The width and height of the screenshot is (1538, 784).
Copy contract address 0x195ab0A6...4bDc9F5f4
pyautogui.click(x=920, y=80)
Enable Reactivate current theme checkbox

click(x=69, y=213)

* **Required action**: Return the data exactly, every line included.

* **Solution**:
The width and height of the screenshot is (1538, 784).
Copy contract address 0x195ab0A6...4bDc9F5f4
pyautogui.click(x=920, y=80)
Enable Reactivate current theme checkbox

click(x=69, y=213)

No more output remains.